The assessment ends with a harrowing conclusion: "More than a billion people may need to be relocated and in high-end scenarios, the scale of destruction is beyond our capacity to model, with a high likelihood of human civilization coming to an end." 

The report also paints a grim picture in terms of national security, with extreme climate conditions and the disruption of huge populations placing "the internal cohesion of nations ... under great stress."

"The flooding of coastal communities around the world, especially in the Netherlands, the United States, South Asia, and China, has the potential to challenge regional and even national identities," the report warns. "Armed conflict between nations over resources, such as the Nile and its tributaries, is likely and nuclear war is possible. The social consequences range from increased religious fervor to outright chaos." 
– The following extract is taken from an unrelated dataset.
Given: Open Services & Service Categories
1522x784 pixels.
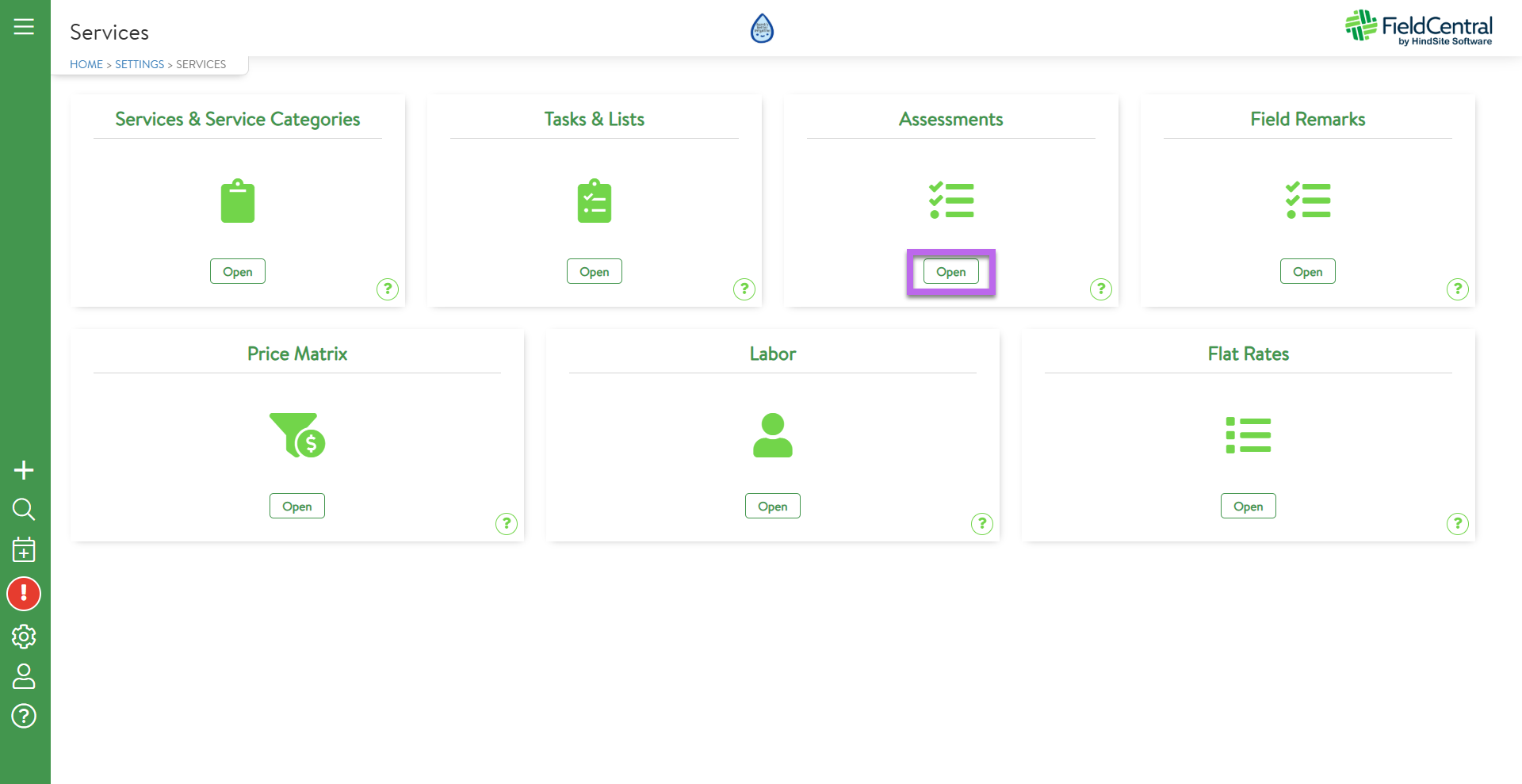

Spratt and Dunlop do offer some solutions. They point to the national security sectors of the world's major powers and argue they could pay a unique role in mobilizing society, similar in scale to the emergency response World War II required of people and governments in the 1940s. 

"To reduce such risks and to sustain human civilization, it is essential to build a zero emissions industrial system very quickly. This requires the global mobilization of resources on an emergency basis, akin to a wartime level of response," the report reads. "The national security sector has unrivaled experience and capacity in such mobilization, and can play a unique role in its development and implementation, as well as educating policymakers of the existential security risks in failing to do so."